*** Recorded data Section Begins ***
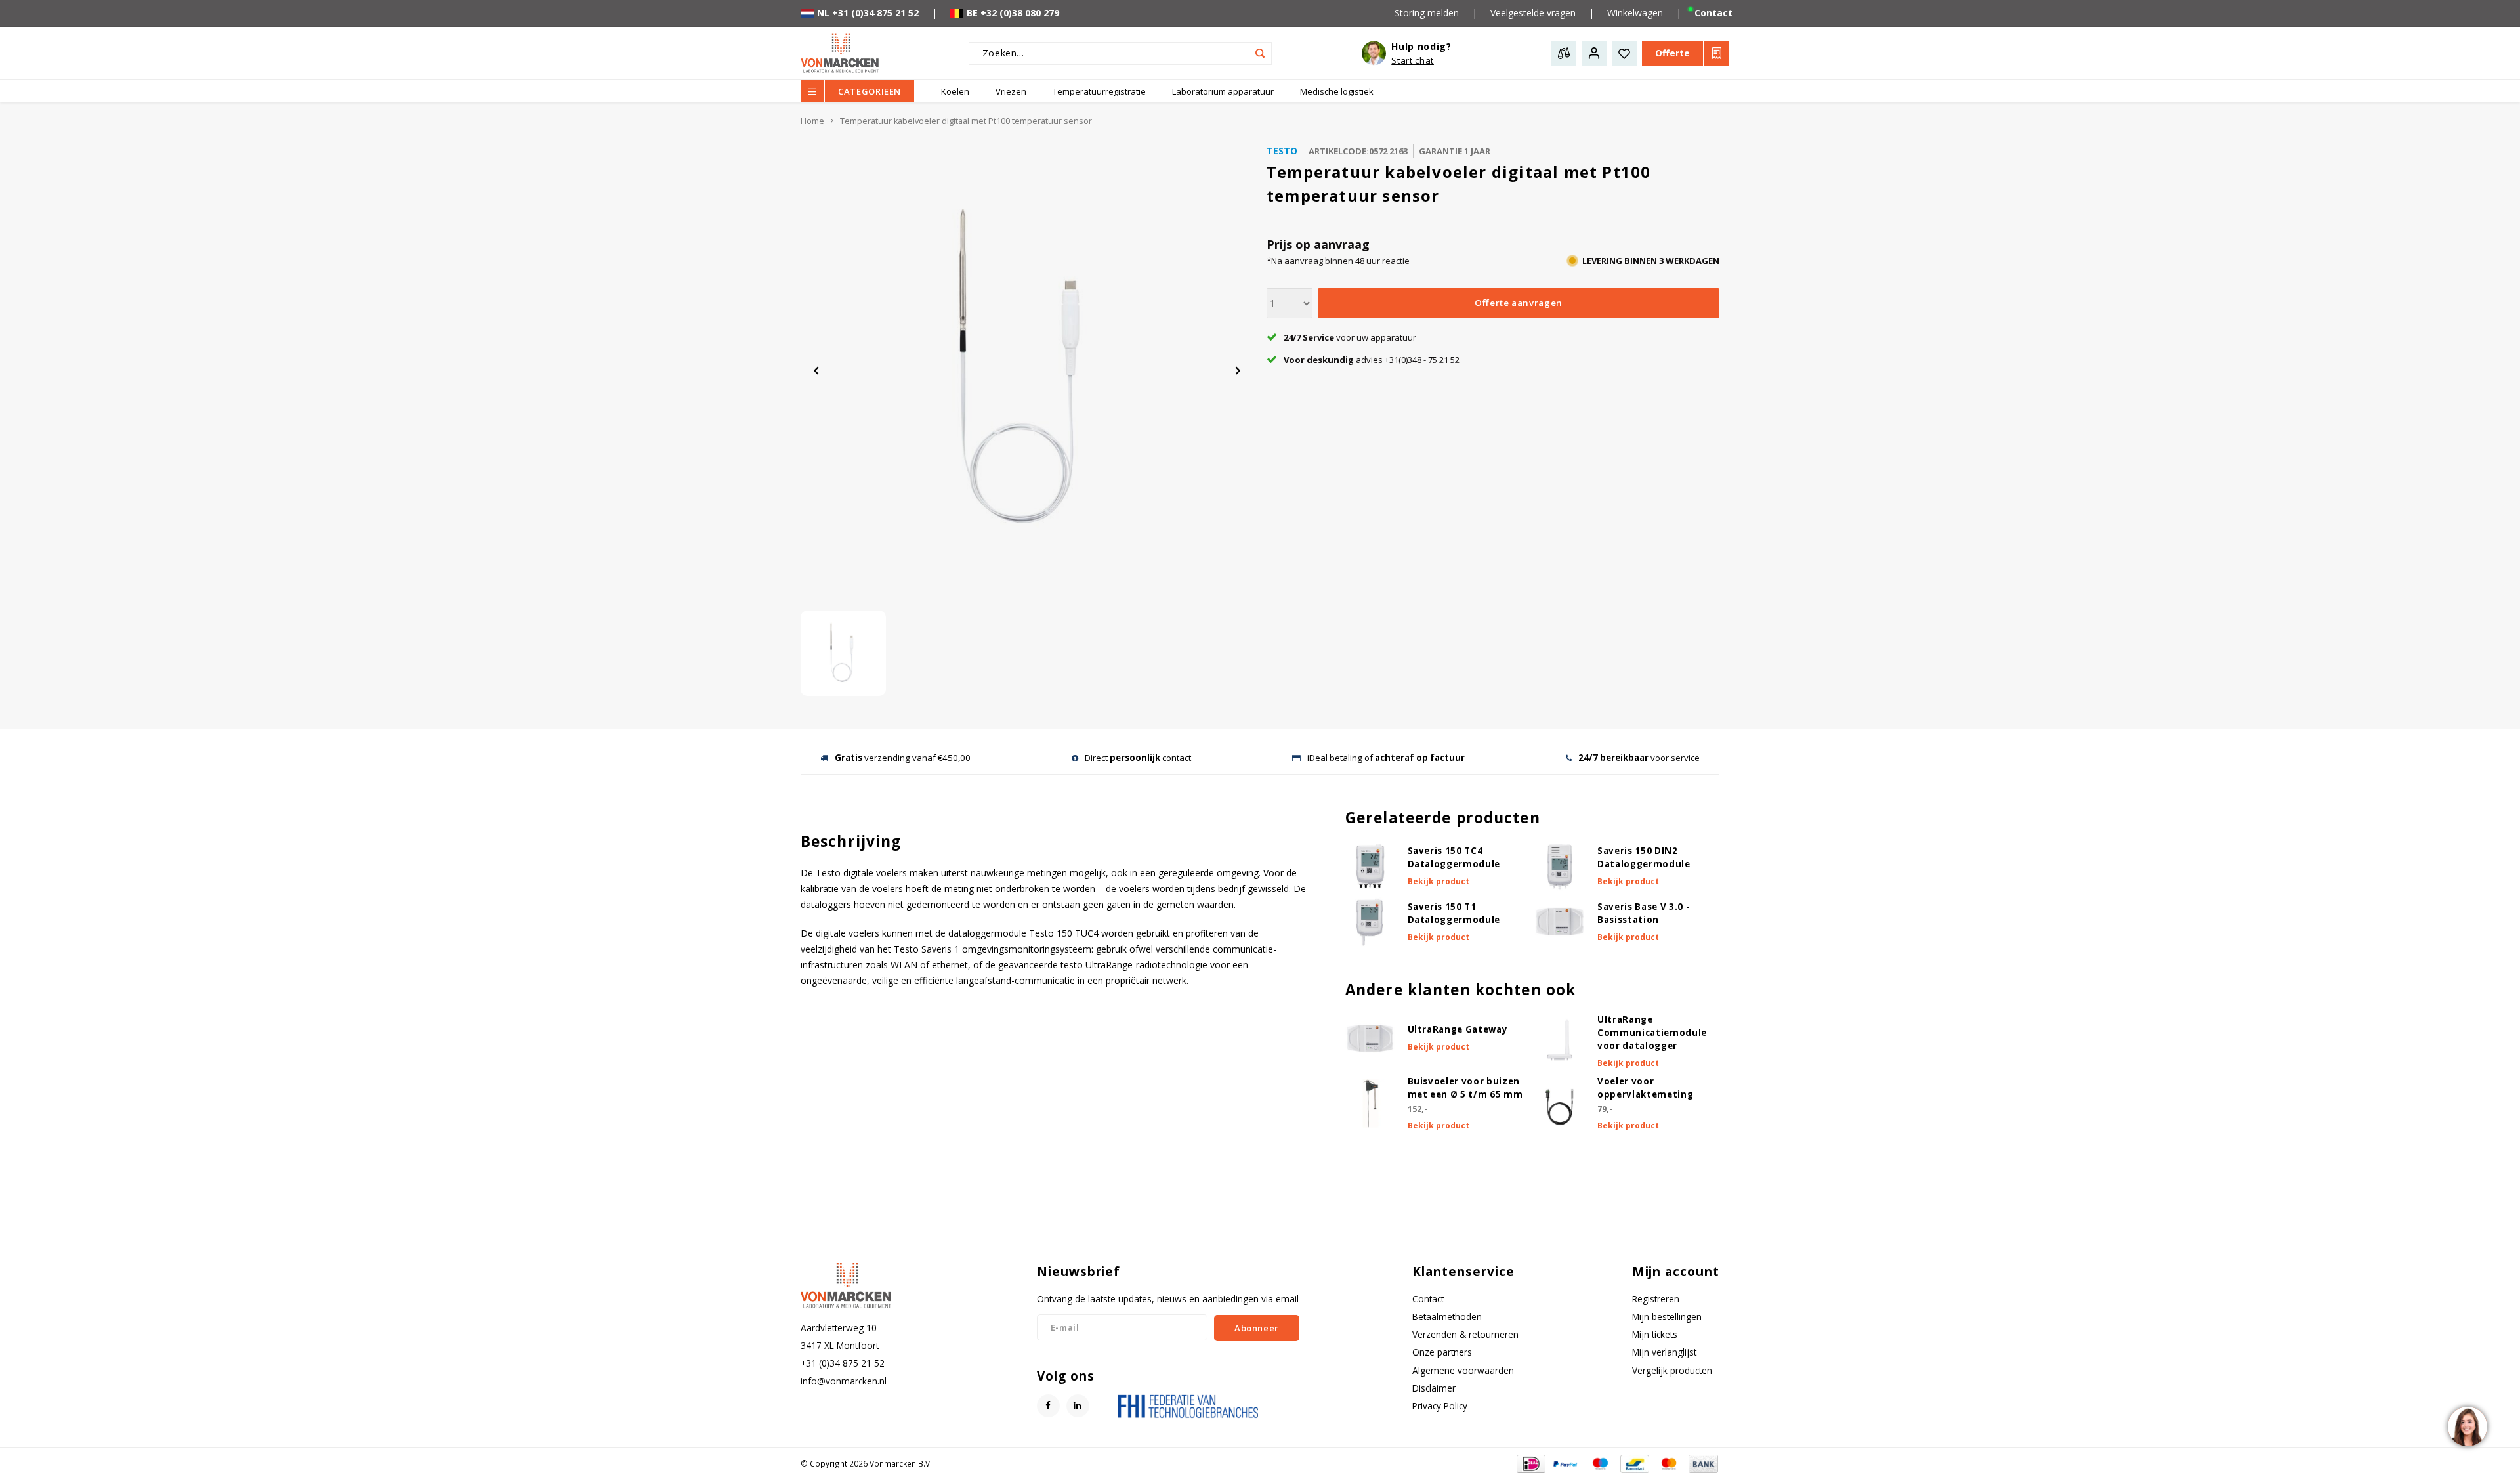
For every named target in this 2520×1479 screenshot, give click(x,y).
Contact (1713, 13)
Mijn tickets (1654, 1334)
*** Recorded data Section Ends ***
*** Recorded data Section Begins ***
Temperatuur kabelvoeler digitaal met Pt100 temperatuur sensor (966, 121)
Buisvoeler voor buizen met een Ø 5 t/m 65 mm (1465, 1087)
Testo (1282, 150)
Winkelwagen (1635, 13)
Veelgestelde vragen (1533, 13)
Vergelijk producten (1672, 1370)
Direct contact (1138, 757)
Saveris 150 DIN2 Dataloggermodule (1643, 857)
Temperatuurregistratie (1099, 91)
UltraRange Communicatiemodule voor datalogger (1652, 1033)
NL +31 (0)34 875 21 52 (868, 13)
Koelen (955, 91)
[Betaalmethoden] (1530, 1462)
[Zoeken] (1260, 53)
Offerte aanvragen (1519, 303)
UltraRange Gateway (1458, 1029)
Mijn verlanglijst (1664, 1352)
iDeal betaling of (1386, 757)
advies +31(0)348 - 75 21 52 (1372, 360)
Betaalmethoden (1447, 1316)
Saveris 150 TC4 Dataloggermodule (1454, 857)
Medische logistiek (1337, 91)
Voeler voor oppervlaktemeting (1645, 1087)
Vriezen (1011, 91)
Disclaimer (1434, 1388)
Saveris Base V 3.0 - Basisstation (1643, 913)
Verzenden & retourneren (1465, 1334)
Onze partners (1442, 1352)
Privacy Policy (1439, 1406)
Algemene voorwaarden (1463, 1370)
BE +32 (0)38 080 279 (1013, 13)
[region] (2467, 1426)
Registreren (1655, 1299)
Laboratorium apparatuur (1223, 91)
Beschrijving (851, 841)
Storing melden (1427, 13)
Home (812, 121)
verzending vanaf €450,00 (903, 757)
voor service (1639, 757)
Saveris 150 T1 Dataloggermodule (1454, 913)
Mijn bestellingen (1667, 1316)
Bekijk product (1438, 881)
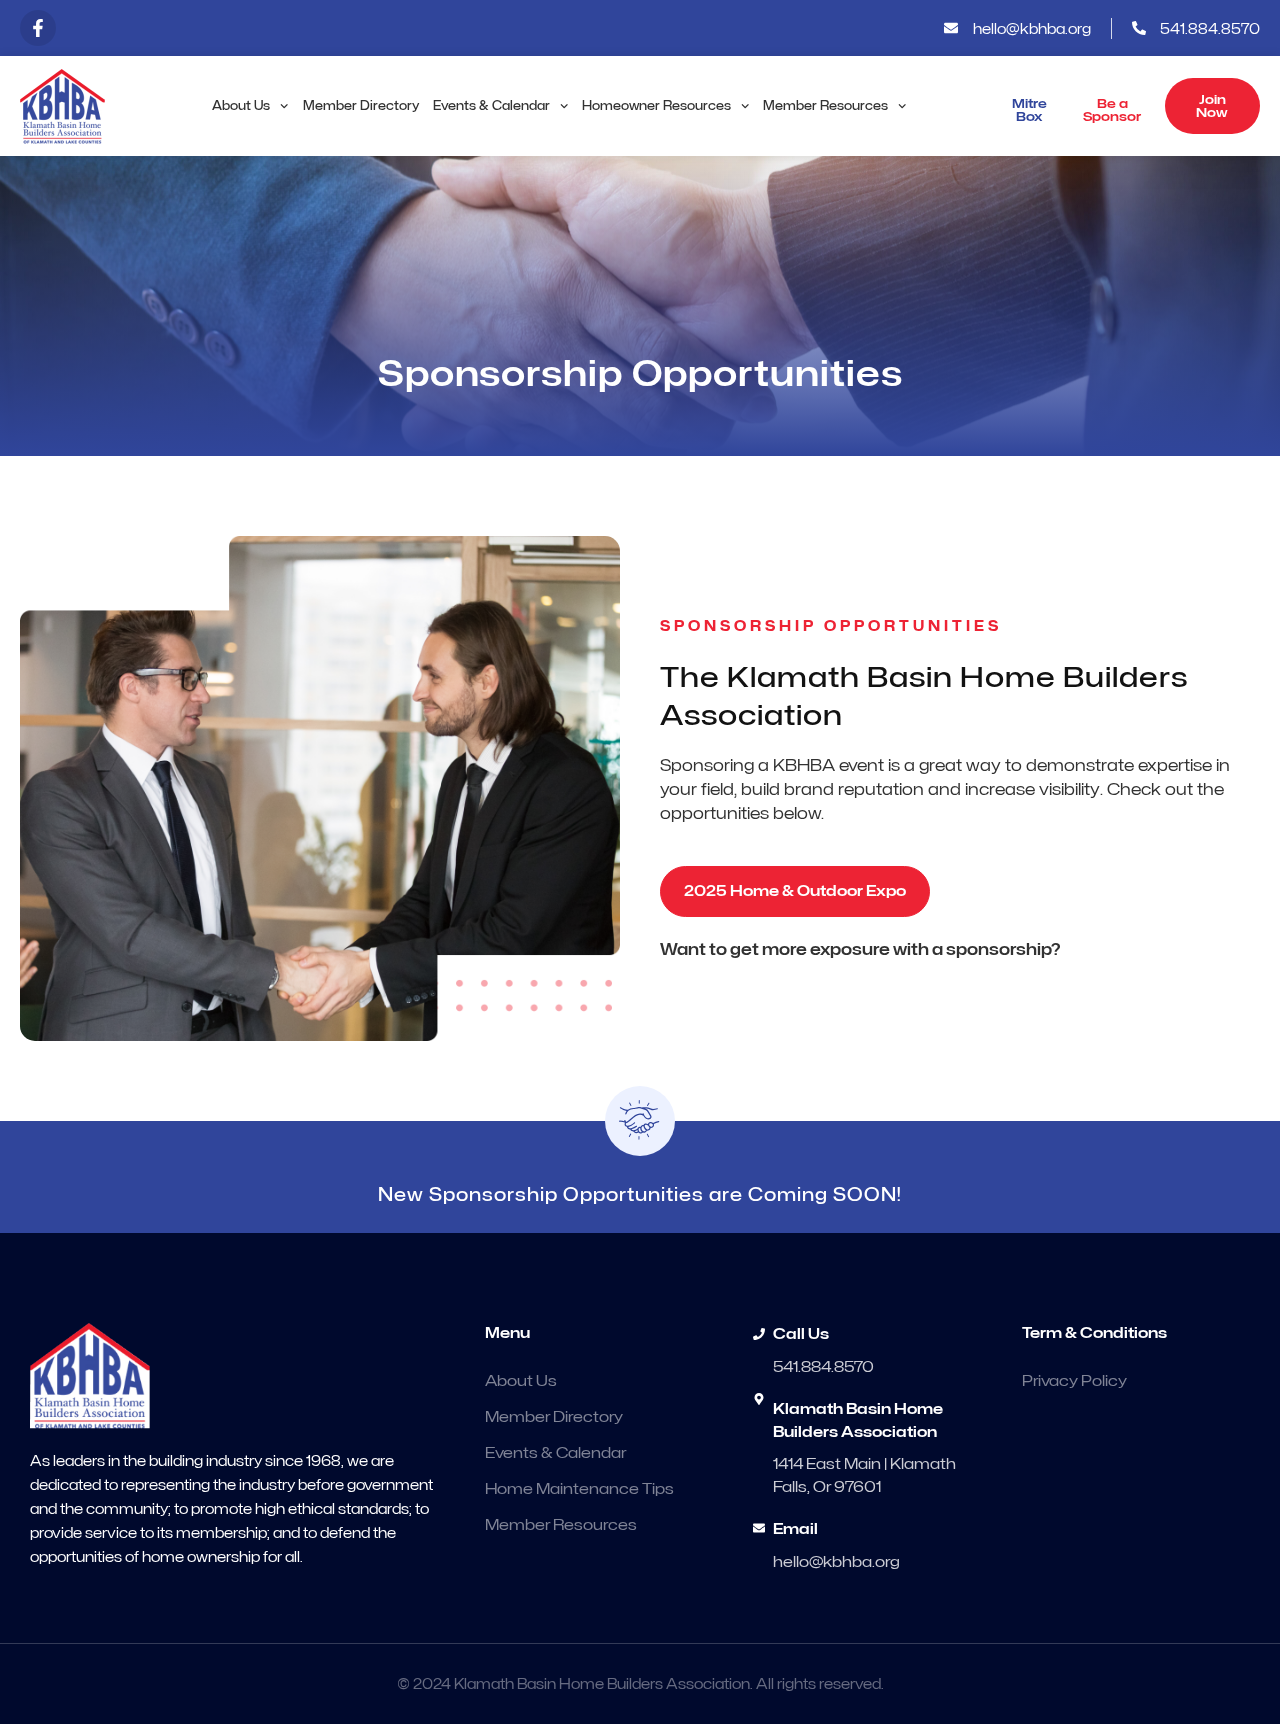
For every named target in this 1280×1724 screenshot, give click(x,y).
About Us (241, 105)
*** Recorded data Section Ends ***
*** Recorded data Section Begins ***
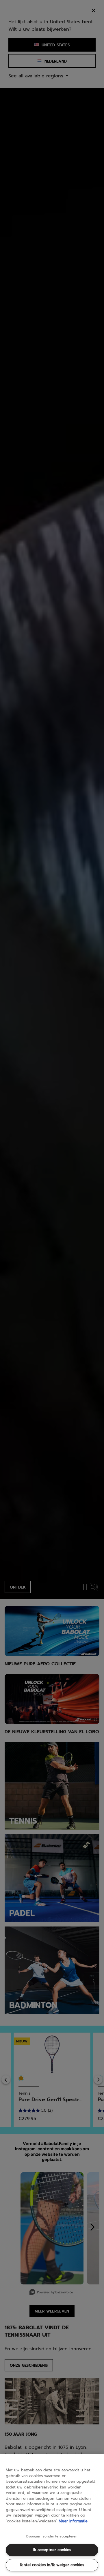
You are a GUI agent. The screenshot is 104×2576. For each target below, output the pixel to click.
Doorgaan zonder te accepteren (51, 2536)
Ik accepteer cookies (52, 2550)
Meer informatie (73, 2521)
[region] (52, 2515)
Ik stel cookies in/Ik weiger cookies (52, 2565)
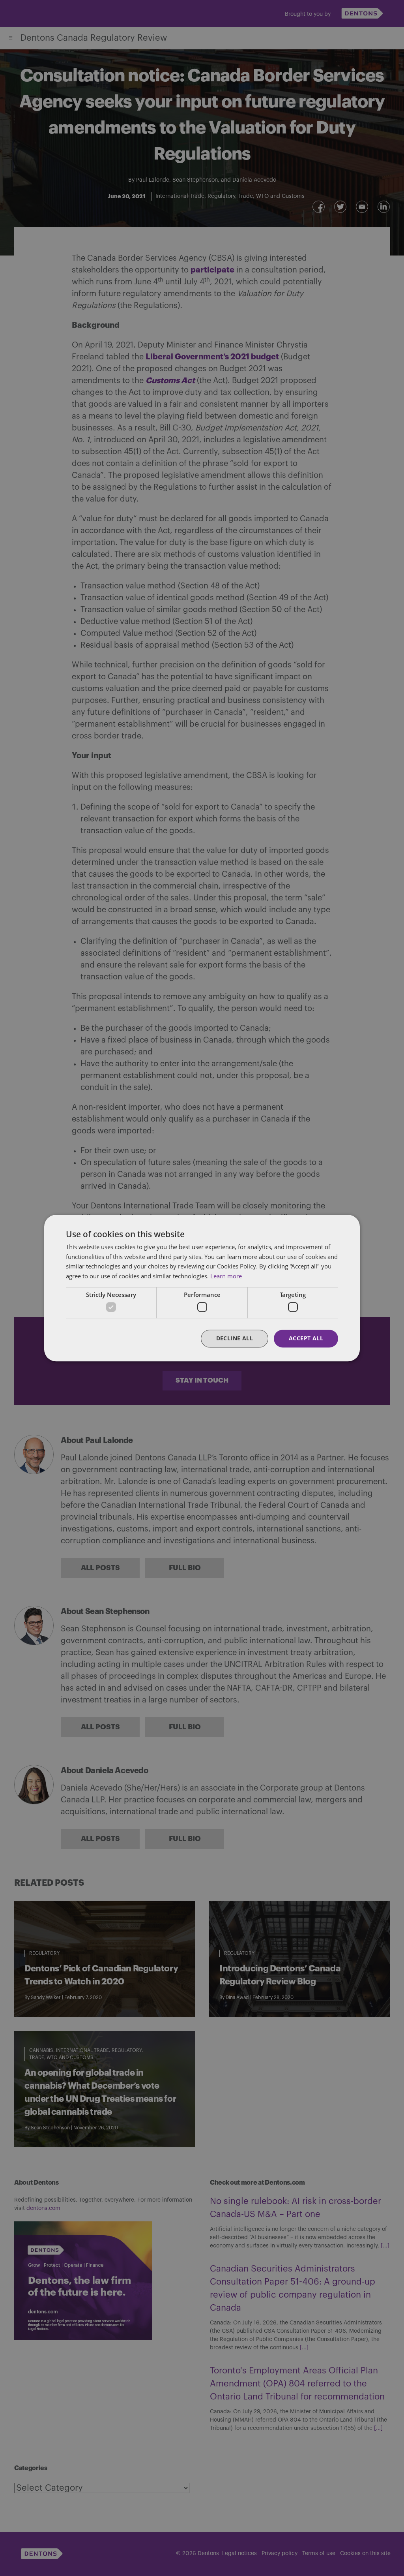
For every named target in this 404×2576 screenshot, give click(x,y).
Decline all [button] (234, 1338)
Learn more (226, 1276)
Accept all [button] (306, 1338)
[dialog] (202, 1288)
*** Recorded data Section Ends ***
→ **Exercise aim**: Look through the entries above, and wherever a line holds the word "give", copy it.

→ **Finished task**:
For every named target in this 2520×1479 screenshot, give click(x,y).
For every named target in this 1280×1724 screenshot, give click(x,y).
For every named target in this 404×2576 screenshot, give click(x,y).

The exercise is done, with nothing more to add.